The report adds that households who reported having sufficient insurance protection scored an average of 15 index points higher using the institute’s model. Resilience in the study is measured across nine behavioural sentiment and resilience indicators by the institute three times each year.

“Targeted data highlights that households reporting sufficient insurance protection are less likely to experience financial stress. With many households negatively impacted by unplanned life events, the concept of financial resilience and the criticality of adequate insurance protection has never been more important,” they write.

The correlation, they say, is clear and strong and persists across every single household income demographic.

An opportunity for the industry 

They also report that just 53 per cent of households say they have sufficient insurance coverage, down slightly from the numbers reported in 2023. Nearly half, 47 per cent, said they do not have sufficient coverage – an opportunity for the industry to help more Canadians, the institute adds, as 7.1 per cent of Canadian households report being unable to access insurance altogether while 9.2 per cent couldn’t get the information or advice needed to understand the gaps in their insurance.

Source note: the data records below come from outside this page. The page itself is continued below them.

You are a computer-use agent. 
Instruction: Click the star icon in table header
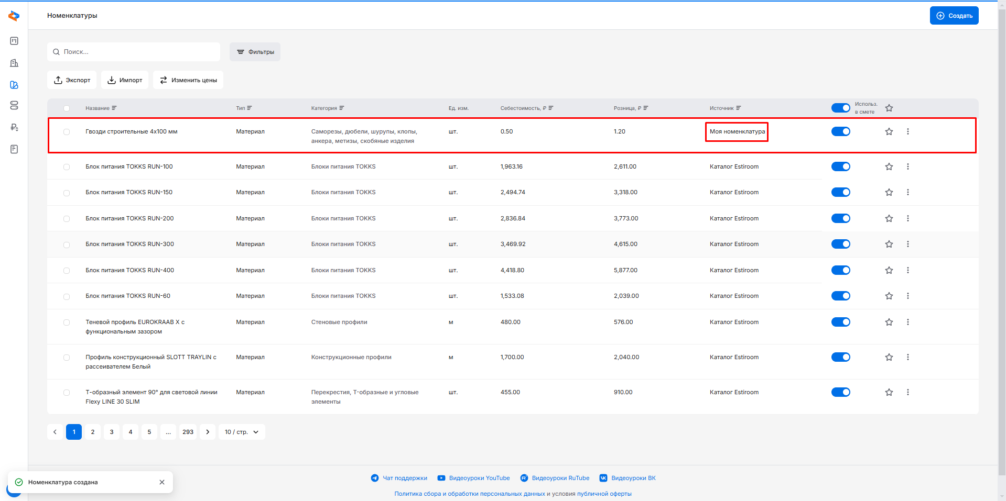(x=889, y=108)
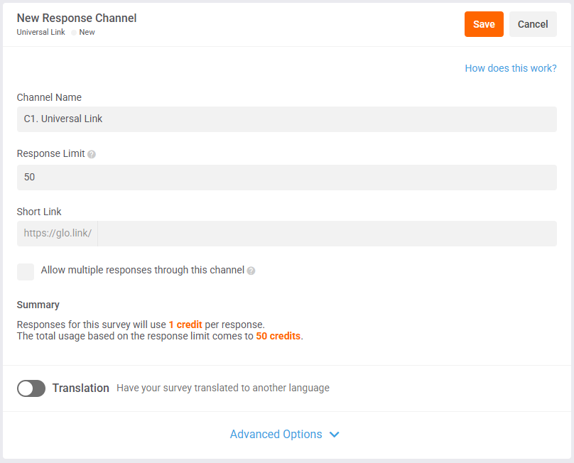Click the chevron next to Advanced Options
This screenshot has height=463, width=574.
tap(335, 435)
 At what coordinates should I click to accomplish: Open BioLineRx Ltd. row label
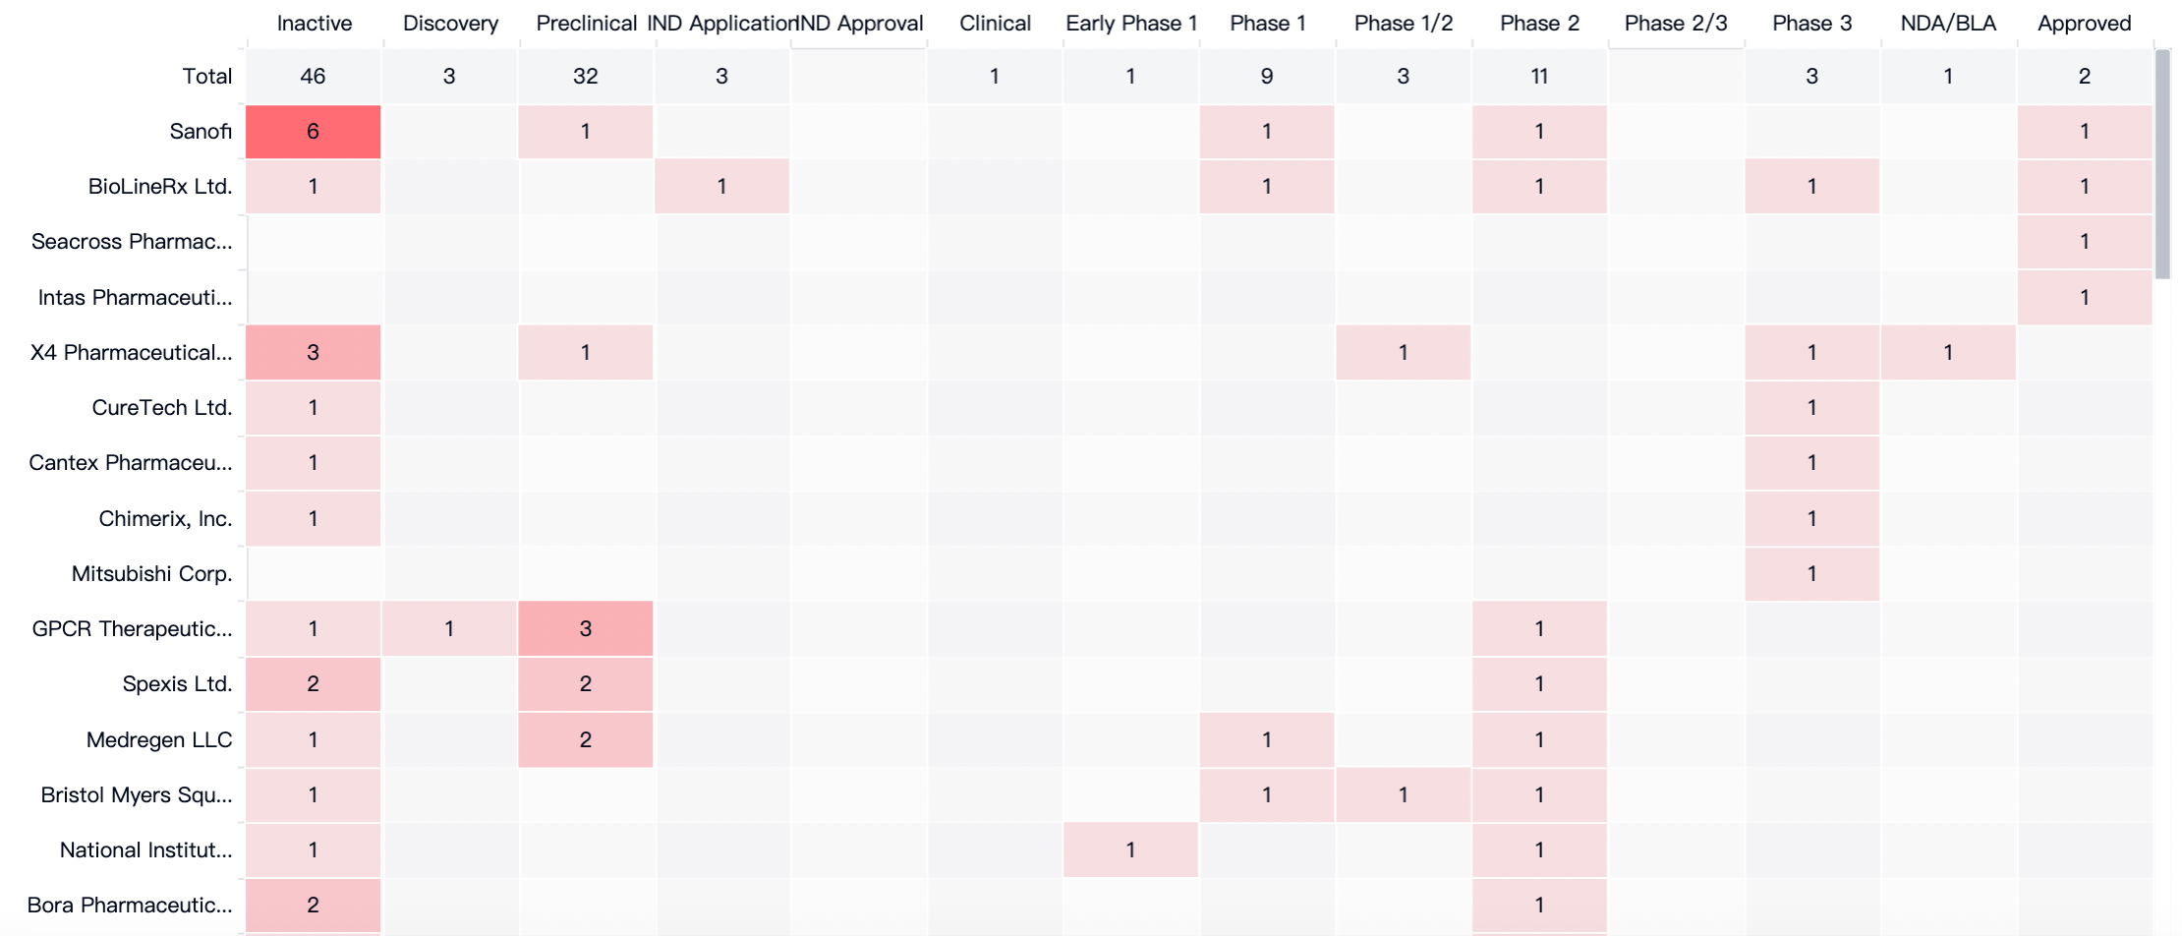tap(159, 187)

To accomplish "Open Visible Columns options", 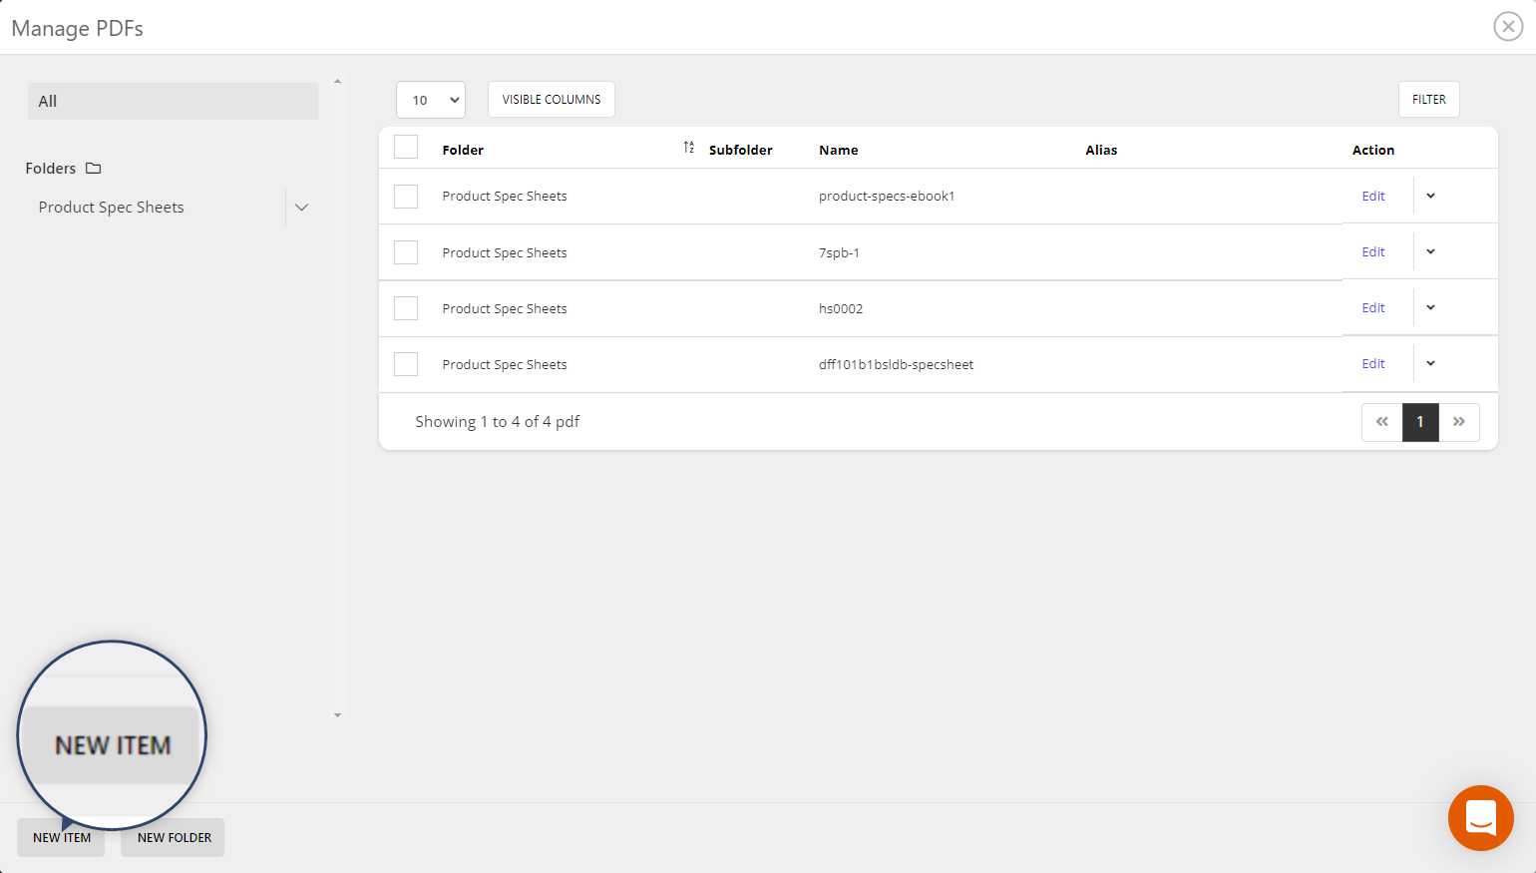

This is a notable increase over the 5.2 per cent who reported the same in February 2024.

Among those surveyed, 7.6 per cent, up from three per cent in February 2023, said they were unable to access help in understanding the financial implications of extreme weather events.

The number of households saying they are receiving the right financial advice also declined, with just 60 per cent saying they are confident they are receiving the right financial advice, a drop from 76 per cent in February 2023.